━━━ AVAILABLE DATA ━━━
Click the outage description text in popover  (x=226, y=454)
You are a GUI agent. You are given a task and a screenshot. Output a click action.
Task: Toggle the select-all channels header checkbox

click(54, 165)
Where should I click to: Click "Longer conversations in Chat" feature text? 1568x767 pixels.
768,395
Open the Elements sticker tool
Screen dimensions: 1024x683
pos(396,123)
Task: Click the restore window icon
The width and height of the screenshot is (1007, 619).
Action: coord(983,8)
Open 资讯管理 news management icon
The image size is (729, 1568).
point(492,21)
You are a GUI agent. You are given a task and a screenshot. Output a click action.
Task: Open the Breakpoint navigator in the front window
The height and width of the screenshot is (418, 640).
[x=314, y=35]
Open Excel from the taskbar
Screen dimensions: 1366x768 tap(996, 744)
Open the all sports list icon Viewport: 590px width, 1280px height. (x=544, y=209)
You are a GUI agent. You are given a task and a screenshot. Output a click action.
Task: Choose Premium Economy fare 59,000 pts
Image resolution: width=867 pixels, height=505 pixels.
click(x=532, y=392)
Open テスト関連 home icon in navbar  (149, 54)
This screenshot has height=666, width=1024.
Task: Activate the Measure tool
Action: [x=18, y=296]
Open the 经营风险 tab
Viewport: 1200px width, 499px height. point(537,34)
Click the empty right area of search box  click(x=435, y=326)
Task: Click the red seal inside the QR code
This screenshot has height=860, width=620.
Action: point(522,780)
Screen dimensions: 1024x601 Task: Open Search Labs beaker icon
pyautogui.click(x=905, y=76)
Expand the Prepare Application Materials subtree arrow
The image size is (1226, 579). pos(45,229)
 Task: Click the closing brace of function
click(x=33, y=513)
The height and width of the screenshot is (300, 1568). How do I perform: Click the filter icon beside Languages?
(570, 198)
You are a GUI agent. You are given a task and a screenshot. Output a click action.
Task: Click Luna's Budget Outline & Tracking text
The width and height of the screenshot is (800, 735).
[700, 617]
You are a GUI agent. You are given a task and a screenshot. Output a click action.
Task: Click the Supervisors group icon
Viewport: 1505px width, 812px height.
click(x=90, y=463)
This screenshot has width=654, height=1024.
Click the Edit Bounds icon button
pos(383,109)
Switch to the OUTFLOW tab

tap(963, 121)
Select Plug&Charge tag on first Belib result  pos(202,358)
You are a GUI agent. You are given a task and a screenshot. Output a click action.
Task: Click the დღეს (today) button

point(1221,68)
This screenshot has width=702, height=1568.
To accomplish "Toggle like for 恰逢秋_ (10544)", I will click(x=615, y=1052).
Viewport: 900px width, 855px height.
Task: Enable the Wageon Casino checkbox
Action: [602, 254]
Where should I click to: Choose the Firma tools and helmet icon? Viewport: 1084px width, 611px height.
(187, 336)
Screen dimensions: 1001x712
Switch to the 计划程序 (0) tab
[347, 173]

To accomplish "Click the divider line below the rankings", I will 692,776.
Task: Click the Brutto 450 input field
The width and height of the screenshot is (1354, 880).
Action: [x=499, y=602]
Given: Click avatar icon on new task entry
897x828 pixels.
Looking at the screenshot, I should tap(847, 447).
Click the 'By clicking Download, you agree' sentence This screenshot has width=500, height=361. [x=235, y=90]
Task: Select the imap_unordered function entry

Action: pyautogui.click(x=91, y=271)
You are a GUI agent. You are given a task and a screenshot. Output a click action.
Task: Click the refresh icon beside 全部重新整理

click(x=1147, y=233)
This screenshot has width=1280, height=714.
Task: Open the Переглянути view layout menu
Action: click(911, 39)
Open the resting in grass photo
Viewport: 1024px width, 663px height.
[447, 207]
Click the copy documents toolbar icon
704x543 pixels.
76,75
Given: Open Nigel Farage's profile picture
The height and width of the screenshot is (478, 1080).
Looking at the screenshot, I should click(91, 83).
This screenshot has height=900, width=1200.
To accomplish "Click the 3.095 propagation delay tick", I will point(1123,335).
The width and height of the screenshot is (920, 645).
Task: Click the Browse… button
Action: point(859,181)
━━━
PROBLEM REQUIREMENTS:
Transcribe the entries above, every line exactly as it reads.

WRITTEN ANSWER:
Click the outage description text in popover  (x=226, y=454)
You are a GUI agent. You are given a task and a screenshot. Output a click action.
Task: Toggle the select-all channels header checkbox

click(54, 165)
Where should I click to: Click "Longer conversations in Chat" feature text? 1568x767 pixels.
768,395
Open the Elements sticker tool
Screen dimensions: 1024x683
pos(396,123)
Task: Click the restore window icon
The width and height of the screenshot is (1007, 619).
Action: coord(983,8)
Open 资讯管理 news management icon
The image size is (729, 1568).
point(492,21)
You are a GUI agent. You are given a task and a screenshot. Output a click action.
Task: Open the Breakpoint navigator in the front window
The height and width of the screenshot is (418, 640).
[x=314, y=35]
Open Excel from the taskbar
Screen dimensions: 1366x768 tap(996, 744)
Open the all sports list icon Viewport: 590px width, 1280px height. (x=544, y=209)
You are a GUI agent. You are given a task and a screenshot. Output a click action.
Task: Choose Premium Economy fare 59,000 pts
Image resolution: width=867 pixels, height=505 pixels.
click(x=532, y=392)
Open テスト関連 home icon in navbar  (149, 54)
This screenshot has height=666, width=1024.
Task: Activate the Measure tool
Action: [x=18, y=296]
Open the 经营风险 tab
Viewport: 1200px width, 499px height. point(537,34)
Click the empty right area of search box  click(x=435, y=326)
Task: Click the red seal inside the QR code
This screenshot has height=860, width=620.
Action: point(522,780)
Screen dimensions: 1024x601 Task: Open Search Labs beaker icon
pyautogui.click(x=905, y=76)
Expand the Prepare Application Materials subtree arrow
The image size is (1226, 579). pos(45,229)
 Task: Click the closing brace of function
click(x=33, y=513)
The height and width of the screenshot is (300, 1568). How do I perform: Click the filter icon beside Languages?
(570, 198)
You are a GUI agent. You are given a task and a screenshot. Output a click action.
Task: Click Luna's Budget Outline & Tracking text
The width and height of the screenshot is (800, 735).
[700, 617]
You are a GUI agent. You are given a task and a screenshot. Output a click action.
Task: Click the Supervisors group icon
Viewport: 1505px width, 812px height.
click(x=90, y=463)
This screenshot has width=654, height=1024.
Click the Edit Bounds icon button
pos(383,109)
Switch to the OUTFLOW tab

tap(963, 121)
Select Plug&Charge tag on first Belib result  pos(202,358)
You are a GUI agent. You are given a task and a screenshot. Output a click action.
Task: Click the დღეს (today) button

point(1221,68)
This screenshot has width=702, height=1568.
To accomplish "Toggle like for 恰逢秋_ (10544)", I will click(x=615, y=1052).
Viewport: 900px width, 855px height.
Task: Enable the Wageon Casino checkbox
Action: [602, 254]
Where should I click to: Choose the Firma tools and helmet icon? Viewport: 1084px width, 611px height.
(187, 336)
Screen dimensions: 1001x712
Switch to the 计划程序 (0) tab
[347, 173]

To accomplish "Click the divider line below the rankings", I will 692,776.
Task: Click the Brutto 450 input field
The width and height of the screenshot is (1354, 880).
Action: [x=499, y=602]
Given: Click avatar icon on new task entry
897x828 pixels.
Looking at the screenshot, I should tap(847, 447).
Click the 'By clicking Download, you agree' sentence This screenshot has width=500, height=361. [x=235, y=90]
Task: Select the imap_unordered function entry

Action: pyautogui.click(x=91, y=271)
You are a GUI agent. You are given a task and a screenshot. Output a click action.
Task: Click the refresh icon beside 全部重新整理

click(x=1147, y=233)
This screenshot has width=1280, height=714.
Task: Open the Переглянути view layout menu
Action: click(911, 39)
Open the resting in grass photo
Viewport: 1024px width, 663px height.
[447, 207]
Click the copy documents toolbar icon
704x543 pixels.
76,75
Given: Open Nigel Farage's profile picture
The height and width of the screenshot is (478, 1080).
Looking at the screenshot, I should click(91, 83).
This screenshot has height=900, width=1200.
To accomplish "Click the 3.095 propagation delay tick", I will point(1123,335).
The width and height of the screenshot is (920, 645).
Task: Click the Browse… button
Action: point(859,181)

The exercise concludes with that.